Electrohydrodynamically augmented micro heat pipes

For high power density dissipation, micro heat pipes and micro grooves have demonstrated much promise. Several experimental investigations were conducted to evaluate the potential benefits of electrohydrodynamic (EHD) forces on the operation of micro heat pipes. In these experiments, electric fields were used to orient and guide the flow of the dielectric liquid within the micro heat pipes from the condenser to the evaporator. The first series of experiments indicate that the heat transport capability of the EHD micro heat pipes is increased by up to 6 times of that of conventional ones. Simultaneously, a theoretical model was developed to predict the maximum heat transport capability for various electric field intensities and micro heat pipe geometries. The analytical model agrees well with the experimental results. The model shows that large pore sizes are optimal from a heat transport capacity perspective. Finally, a critical assessment of the experimental results suggest an alternative design capable of achieving as much as a 240 times improvement in the heat transport capacity in comparison to traditional micro heat pipes.; Another means to augment the heat transport capacity of micro heat pipes is to employ an ion-drag pumping.
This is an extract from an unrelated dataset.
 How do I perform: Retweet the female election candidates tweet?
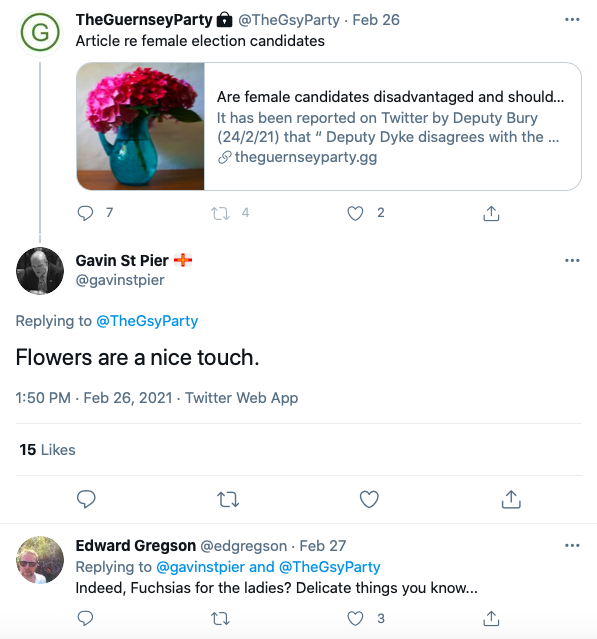click(220, 213)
An analytical model is developed to evaluate the maximum heat transport capacity as a function of the applied electric field. The predictions indicate that ion drag pumping can achieve a four times increase in heat transport capacity under the application of an electric field relative to what would exist in the absence of a field. A transient analytical model was developed to permit variation of the electric field with applied thermal load. A proportional-integral-derivative controller was used to simulate active temperature control. The feasibility of achieving active temperature control was demonstrated experimentally.; Finally, a simpler EHD enhanced micro groove model was constructed and tested. A pair of electrodes was used as a liquid artery to convey the working liquid from the condenser to the evaporator. A six times increase of the heat transport capability was obtained.